Less than one month from now the nations of the world will meet in Paris for the 21st Session of the Conference of the Parties to the United Nations Framework Convention on Climate Change (COP21). During the November 30 to December 11 meeting, organizers hope to reach a new international agreement on the climate—something that has been unachievable at the recent annual events.
President Obama is “cautiously optimistic” that a global climate agreement will finally be reached as a result of his “leadership.” As stated during the October 11 edition of 60 Minutes, he sees his role in Paris as more important than fighting ISIS: “My definition of leadership would be leading on climate change, an international accord that potentially we’ll get in Paris.”
This “accord” will not be an enforceable “treaty” as was The Kyoto Protocol on Climate Change negotiated in 1997 and signed by President Clinton but never ratified by the U.S. Congress. The Kyoto Protocol expired at the end of 2012. Supporters have since been scrambling to reach a new deal. Once again, however, Congress will not ratify any such agreement—leaving the President to “lead by example” through executive and regulatory actions that have little chance of success.
The Clean Power Plan (CPP) is, as stated by NPR: “the centerpiece of President Obama’s broader climate agenda.” NPR continues: “he’s urging other big countries to take similarly aggressive action in advance of an international climate summit in Paris later this year.”
CPP—in case you haven’t been following the multi-year regulatory process that introduced draft rules in 2014, with finalized rules released in August and then, after more than three times the usual lag time, the 2000-page regulation was published in the Federal Register on October 23—“orders states to reorganize their energy systems from power plants to electric outlets,” says the Wall Street Journal (WSJ). It requires a cut in power-plant carbon emissions of 32 percent below 2005 levels by 2030.

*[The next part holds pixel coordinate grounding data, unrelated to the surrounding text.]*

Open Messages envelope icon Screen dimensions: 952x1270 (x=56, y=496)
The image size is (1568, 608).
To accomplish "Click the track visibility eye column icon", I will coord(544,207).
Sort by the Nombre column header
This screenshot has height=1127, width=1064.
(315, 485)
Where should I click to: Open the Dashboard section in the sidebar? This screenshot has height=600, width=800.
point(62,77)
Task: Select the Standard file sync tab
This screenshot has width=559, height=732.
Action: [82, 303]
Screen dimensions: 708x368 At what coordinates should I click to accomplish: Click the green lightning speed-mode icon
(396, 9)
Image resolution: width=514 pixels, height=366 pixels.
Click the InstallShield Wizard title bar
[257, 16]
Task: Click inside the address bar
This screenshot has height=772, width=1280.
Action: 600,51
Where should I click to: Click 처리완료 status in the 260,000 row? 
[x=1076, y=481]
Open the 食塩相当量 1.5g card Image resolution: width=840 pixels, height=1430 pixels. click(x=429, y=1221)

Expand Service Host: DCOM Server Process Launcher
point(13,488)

CPP is loathed by most Republicans, some Democrats, industry associations and business groups, utilities, coal companies, and mining interests. Therefore, less than 12 hours after publication in the Federal Register, it became “the most heavily litigated environmental regulation ever”—with more than 15 separate cases from 26 states and countless industry groups filed against it in just two days. All the lawsuits have been consolidated into one case at the U.S. Court of Appeals for the District of Columbia Circuit.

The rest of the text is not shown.